Convergence of Conditional Probability a.s.

Question

I am looking for similar results for point-wise convergence of quantile function, but with a different setting.

Suppose $\{B_n\}$ is a series of random variables, $B_n>0$ for each $n$. Let $Z$ be a standard normal variable, and $Z$ is independent from the whole $\{B_n\}$. We know that $B_n\to B$ a.s., where $B$ is a positive definite constant.

Will it be true that $$ P\{ B_n Z\leq x \vert B_n\} \to P\{ B Z\leq x\vert B\} $$ in some sense (a.s., in probability or other ways), and the limit $P\{ B Z\leq x\vert B\}=P\{ B Z\leq x\}$ since $B$ is a constant matrix?
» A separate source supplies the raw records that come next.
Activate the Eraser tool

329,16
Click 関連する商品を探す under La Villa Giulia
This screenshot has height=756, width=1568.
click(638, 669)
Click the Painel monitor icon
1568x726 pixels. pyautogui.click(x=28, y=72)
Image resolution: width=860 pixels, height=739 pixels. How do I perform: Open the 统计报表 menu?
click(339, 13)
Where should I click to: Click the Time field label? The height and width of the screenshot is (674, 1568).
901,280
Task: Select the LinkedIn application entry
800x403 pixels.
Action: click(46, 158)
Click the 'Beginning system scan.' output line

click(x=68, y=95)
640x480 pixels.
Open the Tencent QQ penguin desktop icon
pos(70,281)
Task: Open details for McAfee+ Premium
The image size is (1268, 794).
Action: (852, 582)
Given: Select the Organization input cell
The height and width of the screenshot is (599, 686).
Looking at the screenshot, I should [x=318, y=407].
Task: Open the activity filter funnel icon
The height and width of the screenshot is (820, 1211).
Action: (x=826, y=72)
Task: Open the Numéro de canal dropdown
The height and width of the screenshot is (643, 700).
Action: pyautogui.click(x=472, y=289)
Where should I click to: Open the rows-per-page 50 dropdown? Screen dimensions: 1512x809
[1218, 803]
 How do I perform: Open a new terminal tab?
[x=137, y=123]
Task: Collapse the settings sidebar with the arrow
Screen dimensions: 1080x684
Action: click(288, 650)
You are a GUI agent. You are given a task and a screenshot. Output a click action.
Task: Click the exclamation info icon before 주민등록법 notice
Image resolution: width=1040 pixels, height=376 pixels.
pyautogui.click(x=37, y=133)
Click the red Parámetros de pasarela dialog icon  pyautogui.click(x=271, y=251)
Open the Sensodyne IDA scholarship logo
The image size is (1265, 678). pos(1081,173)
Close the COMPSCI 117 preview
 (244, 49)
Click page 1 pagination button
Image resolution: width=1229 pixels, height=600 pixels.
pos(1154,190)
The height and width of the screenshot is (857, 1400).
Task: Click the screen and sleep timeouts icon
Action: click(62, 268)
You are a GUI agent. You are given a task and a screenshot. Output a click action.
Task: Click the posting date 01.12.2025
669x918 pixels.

I appreciate any guidance!

Answer 1

First, using that $\mathbb E\left[h(U,V)\mid U\right]=g(U)$ with $g(u)=\mathbb E\left[h(u,V)\right]$, we find that $$ \mathbb P\left(f(B_nZ)\leqslant x\mid B_n\right)=g(B_n), $$ where $g(u)=\mathbb P(f(uZ)\leqslant x)$. Notice also that $g$ is continuous, except maybe at $0$ (write $g$ as an integral involving the density of $uZ$). Therefore, $g(B_n)\to g(B)$.